1.一种融合机器视觉和虚拟现实的上肢康复系统,其特征在于,包括双目摄像机(1)、人体骨骼识别算法模块(2)、代偿检测模块(3)、动作识别模块(4)、外骨骼上肢康复机器人(5)、虚拟现实平台(6);

双目摄像机(1)用于实时采集输入图像数据;

人体骨骼识别算法模块(2)用于处理双目摄像机(1)得到的图像数据,从输入图像数据中定位人体区域,获得人体各关节的三维坐标信息,并基于关节数据进一步获得人体姿态和动作信息;

代偿检测模块(3)利用人体骨骼识别算法模块(2)获取人体躯干关节的空间位置信息,并通过分类器模型感知患者主动运动训练过程中躯干的姿态信息,判断是否出现代偿行为,并通过虚拟现实平台(6)提醒患者;

动作识别模块(4)根据患者健侧肢体关节的运动信息,基于深度学习模型识别患者健侧的动作类型,作为其自主训练意图来控制外骨骼上肢康复机器人(5)执行对应动作,实现便捷智能的人机交互;

外骨骼上肢康复机器人(5)用于穿戴在患者患侧,带动上肢进行康复训练,参与康复游戏;

虚拟现实平台(6)用于存储患者信息,同时通过接收外骨骼康复机器人(5)的位置数据实现与增强虚拟现实游戏的交互,显示康复训练场景、患者实时运动姿态和代偿评估的结果,游戏过程中通过视觉显示和语音提示与患者交互,最后生成游戏报告。

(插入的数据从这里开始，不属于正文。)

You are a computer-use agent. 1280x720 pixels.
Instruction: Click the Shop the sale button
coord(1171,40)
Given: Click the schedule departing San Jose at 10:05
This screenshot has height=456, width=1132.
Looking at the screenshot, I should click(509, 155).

2.根据权利要求1所述的一种融合机器视觉和虚拟现实的上肢康复系统,其特征在于:双目摄像机(1)安装于显示器上方,且向下倾斜30度朝向训练场景。

3.根据权利要求1所述的一种融合机器视觉和虚拟现实的上肢康复系统,其特征在于:人体骨骼识别算法模块(2)中,先通过自下而上的2D人体骨骼识别算法预测出图像中人体关节的2D像素坐标,然后对定位的每个关节像素点,利用双目定位原理测量出其三维坐标,经滤波算法去除异常值后,即可得到人体关节的精确空间信息。

4.根据权利要求1所述的一种融合机器视觉和虚拟现实的上肢康复系统,其特征在于:代偿检测模块(3)中,所述分类器模型为基于1DCNN的代偿识别算法,包括拼接的特征提取器和分类器,所述特征提取器包括三层1DCNN,所述分类器包括五层全连接网络。

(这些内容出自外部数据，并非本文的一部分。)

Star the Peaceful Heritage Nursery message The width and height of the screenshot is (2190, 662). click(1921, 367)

5.根据权利要求1所述的一种融合机器视觉和虚拟现实的上肢康复系统,其特征在于:所述分类器的输入特征为人体躯干上四个关节的位置信息,通过分类器模型预测患者训练过程中的姿态信息,判断是否存在代偿行为并通过虚拟现实平台(6)提醒患者及时纠正异常姿态,所述代偿行为包括是否存在躯干旋转、躯干前倾和肩部上抬中的任一种或多种。

6.根据权利要求1所述的一种融合机器视觉和虚拟现实的上肢康复系统,其特征在于:所述动作类型包括常用的康复训练动作和日常动作。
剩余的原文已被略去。